لَهَبٌ artinya menyala-nyala. Dia bergelar Abu Lahab dan kelak dia akan dimasukkan ke dalam api yang menyala-nyala pula. Inilah salah satu kemukjizatan surat Al-Lahab, Allah mengabarkan bahwasanya Abu Lahab akan masuk ke dalam neraka Jahannam. Ini menunjukkan bahwasanya Abu Lahab tidak akan menjadi muslim selamanya. Allah mengabarkannya kepada Nabi padahal surat ini turun di awal-awal dakwah Nabi. Demikian juga dalam surat -sebagaimana di ayat yang akan datang- ini Allah mengabarkan bahwa istrinya juga masuk neraka.

Bahkan tentang Fir’aun saja Allah tidak mengabarkan kepada Musa bahwasanya dia akan menjadi penghuni neraka Jahannam. Justru Allah menyuruh Musa untuk mendakwahi Fir’aun, barangkali dia sadar. Allah berfirman:

اذْهَبَا إِلَىٰ فِرْعَوْنَ إِنَّهُ طَغَىٰ (43) فَقُولَا لَهُ قَوْلًا لَّيِّنًا لَّعَلَّهُ يَتَذَكَّرُ أَوْ يَخْشَىٰ (44)

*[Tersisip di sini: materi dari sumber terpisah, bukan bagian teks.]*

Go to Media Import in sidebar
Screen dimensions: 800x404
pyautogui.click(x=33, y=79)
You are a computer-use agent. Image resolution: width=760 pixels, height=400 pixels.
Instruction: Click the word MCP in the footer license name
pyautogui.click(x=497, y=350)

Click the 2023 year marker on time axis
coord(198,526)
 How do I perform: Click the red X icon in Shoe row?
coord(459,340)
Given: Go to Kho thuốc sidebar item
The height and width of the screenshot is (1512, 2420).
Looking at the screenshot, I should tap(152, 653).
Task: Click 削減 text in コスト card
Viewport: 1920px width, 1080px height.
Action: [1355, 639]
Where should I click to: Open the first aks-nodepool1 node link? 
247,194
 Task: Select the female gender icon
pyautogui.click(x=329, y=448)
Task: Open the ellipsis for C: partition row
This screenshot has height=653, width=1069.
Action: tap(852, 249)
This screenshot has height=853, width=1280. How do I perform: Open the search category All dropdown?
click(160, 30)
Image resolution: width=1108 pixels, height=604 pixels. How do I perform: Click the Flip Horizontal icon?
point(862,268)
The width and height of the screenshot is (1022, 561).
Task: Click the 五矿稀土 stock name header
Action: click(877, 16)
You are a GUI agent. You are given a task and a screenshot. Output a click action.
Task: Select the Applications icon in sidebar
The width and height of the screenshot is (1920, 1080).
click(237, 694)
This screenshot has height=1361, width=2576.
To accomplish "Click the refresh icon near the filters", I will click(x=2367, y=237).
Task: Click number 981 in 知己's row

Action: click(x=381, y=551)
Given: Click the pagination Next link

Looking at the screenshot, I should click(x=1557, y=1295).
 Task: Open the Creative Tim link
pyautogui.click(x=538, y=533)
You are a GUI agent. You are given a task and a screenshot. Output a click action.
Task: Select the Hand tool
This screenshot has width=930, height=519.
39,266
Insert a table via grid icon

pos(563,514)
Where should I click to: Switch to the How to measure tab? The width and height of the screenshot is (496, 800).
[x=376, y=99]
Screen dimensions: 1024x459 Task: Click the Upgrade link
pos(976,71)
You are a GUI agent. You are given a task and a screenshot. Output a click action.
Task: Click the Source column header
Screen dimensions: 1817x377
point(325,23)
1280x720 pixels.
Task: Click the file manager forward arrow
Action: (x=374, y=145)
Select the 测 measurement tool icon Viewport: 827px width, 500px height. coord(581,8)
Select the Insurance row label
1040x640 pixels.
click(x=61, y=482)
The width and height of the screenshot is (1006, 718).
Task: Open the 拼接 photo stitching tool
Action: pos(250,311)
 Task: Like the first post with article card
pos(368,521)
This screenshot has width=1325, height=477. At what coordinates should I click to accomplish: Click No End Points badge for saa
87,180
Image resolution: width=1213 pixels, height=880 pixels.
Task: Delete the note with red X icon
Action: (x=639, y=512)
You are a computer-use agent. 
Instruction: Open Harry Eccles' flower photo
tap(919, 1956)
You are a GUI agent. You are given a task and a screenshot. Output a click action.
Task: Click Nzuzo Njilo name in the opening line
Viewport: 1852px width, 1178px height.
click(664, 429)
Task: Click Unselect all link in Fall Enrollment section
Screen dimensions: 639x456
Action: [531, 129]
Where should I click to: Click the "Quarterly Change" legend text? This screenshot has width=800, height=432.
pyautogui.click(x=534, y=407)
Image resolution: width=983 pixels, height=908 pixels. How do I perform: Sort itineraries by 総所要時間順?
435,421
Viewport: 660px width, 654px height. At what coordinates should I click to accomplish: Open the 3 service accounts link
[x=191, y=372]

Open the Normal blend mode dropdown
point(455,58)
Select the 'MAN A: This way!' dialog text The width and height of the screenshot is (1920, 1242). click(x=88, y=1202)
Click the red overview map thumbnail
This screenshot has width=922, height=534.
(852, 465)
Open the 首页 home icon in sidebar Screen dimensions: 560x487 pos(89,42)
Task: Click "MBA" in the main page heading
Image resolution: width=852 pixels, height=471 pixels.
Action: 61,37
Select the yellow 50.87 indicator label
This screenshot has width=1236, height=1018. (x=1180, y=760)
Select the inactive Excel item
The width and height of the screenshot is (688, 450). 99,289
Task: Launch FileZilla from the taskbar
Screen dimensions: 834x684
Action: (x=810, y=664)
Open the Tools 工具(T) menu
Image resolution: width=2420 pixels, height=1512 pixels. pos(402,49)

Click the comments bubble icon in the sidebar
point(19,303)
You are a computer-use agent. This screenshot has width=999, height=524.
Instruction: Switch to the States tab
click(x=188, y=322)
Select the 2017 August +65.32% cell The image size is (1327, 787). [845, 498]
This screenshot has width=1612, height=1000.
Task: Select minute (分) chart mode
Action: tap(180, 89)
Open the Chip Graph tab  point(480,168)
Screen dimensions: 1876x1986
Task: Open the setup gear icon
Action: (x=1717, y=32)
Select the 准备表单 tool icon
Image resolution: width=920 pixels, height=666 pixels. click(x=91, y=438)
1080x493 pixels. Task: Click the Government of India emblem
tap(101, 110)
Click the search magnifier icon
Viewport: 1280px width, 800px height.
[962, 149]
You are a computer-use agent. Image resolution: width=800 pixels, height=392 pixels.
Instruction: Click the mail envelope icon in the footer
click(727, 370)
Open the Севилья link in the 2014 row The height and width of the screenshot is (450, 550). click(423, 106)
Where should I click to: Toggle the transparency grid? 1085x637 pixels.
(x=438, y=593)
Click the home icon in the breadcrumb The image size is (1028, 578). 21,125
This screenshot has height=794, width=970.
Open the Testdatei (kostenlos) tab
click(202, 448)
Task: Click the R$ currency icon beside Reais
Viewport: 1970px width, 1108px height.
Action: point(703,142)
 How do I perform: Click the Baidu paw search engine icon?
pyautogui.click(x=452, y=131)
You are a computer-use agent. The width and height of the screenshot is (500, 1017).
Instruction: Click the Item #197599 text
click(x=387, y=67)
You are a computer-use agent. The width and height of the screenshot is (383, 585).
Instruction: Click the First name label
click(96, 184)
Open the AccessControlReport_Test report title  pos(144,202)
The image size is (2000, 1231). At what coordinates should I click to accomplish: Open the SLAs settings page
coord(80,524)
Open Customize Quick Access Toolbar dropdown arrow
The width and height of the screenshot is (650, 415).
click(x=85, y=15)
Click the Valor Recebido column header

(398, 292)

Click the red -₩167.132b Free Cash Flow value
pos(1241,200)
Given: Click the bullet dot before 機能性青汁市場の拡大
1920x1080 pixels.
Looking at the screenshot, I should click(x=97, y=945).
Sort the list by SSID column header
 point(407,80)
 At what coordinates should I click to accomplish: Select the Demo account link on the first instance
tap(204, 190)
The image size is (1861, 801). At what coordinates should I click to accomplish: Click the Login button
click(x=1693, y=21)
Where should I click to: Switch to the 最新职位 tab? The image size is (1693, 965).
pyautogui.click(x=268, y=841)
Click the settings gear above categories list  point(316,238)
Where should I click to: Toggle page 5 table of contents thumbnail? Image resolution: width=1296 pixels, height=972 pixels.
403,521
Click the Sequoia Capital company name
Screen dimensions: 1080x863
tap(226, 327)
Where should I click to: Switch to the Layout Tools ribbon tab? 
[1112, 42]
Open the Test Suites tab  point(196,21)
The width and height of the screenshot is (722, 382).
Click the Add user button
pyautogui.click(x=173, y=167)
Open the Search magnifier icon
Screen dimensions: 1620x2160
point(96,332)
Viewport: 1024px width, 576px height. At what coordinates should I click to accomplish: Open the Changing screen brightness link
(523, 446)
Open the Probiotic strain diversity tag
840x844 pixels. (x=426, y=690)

“(43) Pergilah kamu berdua kepada Fir’aun, sesungguhnya dia telah melampaui batas; (44) maka berbicaralah kamu berdua kepadanya dengan kata-kata yang lemah lembut, mudah-mudahan ia ingat atau takut.” (QS Thaha : 43-44)

Berbeda dengan Abu Lahab, Allah telah mengabarkannya sejak awal-awal dakwah Nabi. Seandainya Abu Lahab masuk Islam maka bathillah pernyataan Allah pada surat ini. Dan benar terbukti bahwasanya Abu Lahab tidak masuk Islam hingga akhir hayatnya.  Bahkan Allāh tidak pernah memvonis orang Quraisy masuk neraka kecuali Abū Lahab. Abū Jahal saja tidak disebutkan secara spesifik. Adapun Abū Lahab di awal-awal dakwah sudah divonis akan masuk neraka padahal Abu Lahab masih hidup.

Dan ternyata vonis Allah itu benar, karena Abu Lahab -demikian juga istrinya- ternyata tidak akan beriman sampai mati. Dan ini merupakan mukjizat Al-Qur’an, karena bisa saja Abu Lahab menyatakan dirinya masuk Islam untuk membuktikan bahwa surat al-Masad salah. Akan tetapi ternyata hal ini tidak terjadi dan ia mati dalam kondisi musyrik. Bahkan Abu Lahab pun tidak berbohong dengan mengaku Islam dalam rangka mendustakan Muhammad. Padahal bisa saja ia berbohong bahwa ia telah masuk Islam, maka hancurlah dakwah Nabi shallallahu ‘alaihi wasallam. Bahkan berbohong masuk Islampun dicegah oleh Allah. Padahal di zaman Nabi ﷺ banyak orang Quraisy yang awalnya memusuhi Nabi namun Allah tidak memvonis mereka masuk neraka karena akhirnya mereka masuk Islam di kemudian hari.